- _Goal of the exercise_
Transcribe the full listing below exactly.
++++ Records
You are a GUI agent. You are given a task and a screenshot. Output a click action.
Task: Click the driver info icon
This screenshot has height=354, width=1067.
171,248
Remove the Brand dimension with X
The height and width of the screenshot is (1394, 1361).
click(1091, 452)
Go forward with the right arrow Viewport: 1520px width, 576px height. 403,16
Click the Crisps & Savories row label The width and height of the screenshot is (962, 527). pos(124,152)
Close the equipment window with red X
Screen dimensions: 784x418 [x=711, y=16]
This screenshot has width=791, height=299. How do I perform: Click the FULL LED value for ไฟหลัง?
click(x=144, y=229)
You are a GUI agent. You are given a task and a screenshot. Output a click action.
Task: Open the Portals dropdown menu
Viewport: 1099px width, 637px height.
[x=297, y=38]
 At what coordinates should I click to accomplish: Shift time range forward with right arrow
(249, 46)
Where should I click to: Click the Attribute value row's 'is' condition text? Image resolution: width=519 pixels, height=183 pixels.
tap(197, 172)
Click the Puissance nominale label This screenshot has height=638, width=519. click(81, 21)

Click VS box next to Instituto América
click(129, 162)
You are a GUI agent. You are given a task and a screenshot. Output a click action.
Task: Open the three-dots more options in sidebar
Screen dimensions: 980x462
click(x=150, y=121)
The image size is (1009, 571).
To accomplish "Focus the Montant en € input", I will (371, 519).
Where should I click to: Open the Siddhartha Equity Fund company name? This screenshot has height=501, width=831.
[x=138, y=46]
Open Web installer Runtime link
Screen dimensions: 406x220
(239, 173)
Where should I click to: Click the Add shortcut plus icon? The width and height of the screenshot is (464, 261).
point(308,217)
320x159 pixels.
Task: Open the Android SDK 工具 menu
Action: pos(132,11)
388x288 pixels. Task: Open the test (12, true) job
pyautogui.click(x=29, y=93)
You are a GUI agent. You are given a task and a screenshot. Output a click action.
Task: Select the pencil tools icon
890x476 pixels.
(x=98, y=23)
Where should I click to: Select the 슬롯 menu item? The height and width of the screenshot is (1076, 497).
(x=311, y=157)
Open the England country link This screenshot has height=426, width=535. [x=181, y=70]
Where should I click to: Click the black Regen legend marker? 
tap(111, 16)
++++++++
- _Exercise output_
You are a GUI agent. You are given a task and a screenshot. Output a click action.
Task: Click the driver info icon
This screenshot has height=354, width=1067.
171,248
Remove the Brand dimension with X
The height and width of the screenshot is (1394, 1361).
click(1091, 452)
Go forward with the right arrow Viewport: 1520px width, 576px height. 403,16
Click the Crisps & Savories row label The width and height of the screenshot is (962, 527). pos(124,152)
Close the equipment window with red X
Screen dimensions: 784x418 [x=711, y=16]
This screenshot has width=791, height=299. How do I perform: Click the FULL LED value for ไฟหลัง?
click(x=144, y=229)
You are a GUI agent. You are given a task and a screenshot. Output a click action.
Task: Open the Portals dropdown menu
Viewport: 1099px width, 637px height.
[x=297, y=38]
 At what coordinates should I click to accomplish: Shift time range forward with right arrow
(249, 46)
Where should I click to: Click the Attribute value row's 'is' condition text? Image resolution: width=519 pixels, height=183 pixels.
tap(197, 172)
Click the Puissance nominale label This screenshot has height=638, width=519. click(81, 21)

Click VS box next to Instituto América
click(129, 162)
You are a GUI agent. You are given a task and a screenshot. Output a click action.
Task: Open the three-dots more options in sidebar
Screen dimensions: 980x462
click(x=150, y=121)
The image size is (1009, 571).
To accomplish "Focus the Montant en € input", I will (371, 519).
Where should I click to: Open the Siddhartha Equity Fund company name? This screenshot has height=501, width=831.
[x=138, y=46]
Open Web installer Runtime link
Screen dimensions: 406x220
(239, 173)
Where should I click to: Click the Add shortcut plus icon? The width and height of the screenshot is (464, 261).
point(308,217)
320x159 pixels.
Task: Open the Android SDK 工具 menu
Action: pos(132,11)
388x288 pixels. Task: Open the test (12, true) job
pyautogui.click(x=29, y=93)
You are a GUI agent. You are given a task and a screenshot. Output a click action.
Task: Select the pencil tools icon
890x476 pixels.
(x=98, y=23)
Where should I click to: Select the 슬롯 menu item? The height and width of the screenshot is (1076, 497).
(x=311, y=157)
Open the England country link This screenshot has height=426, width=535. [x=181, y=70]
Where should I click to: Click the black Regen legend marker? 
tap(111, 16)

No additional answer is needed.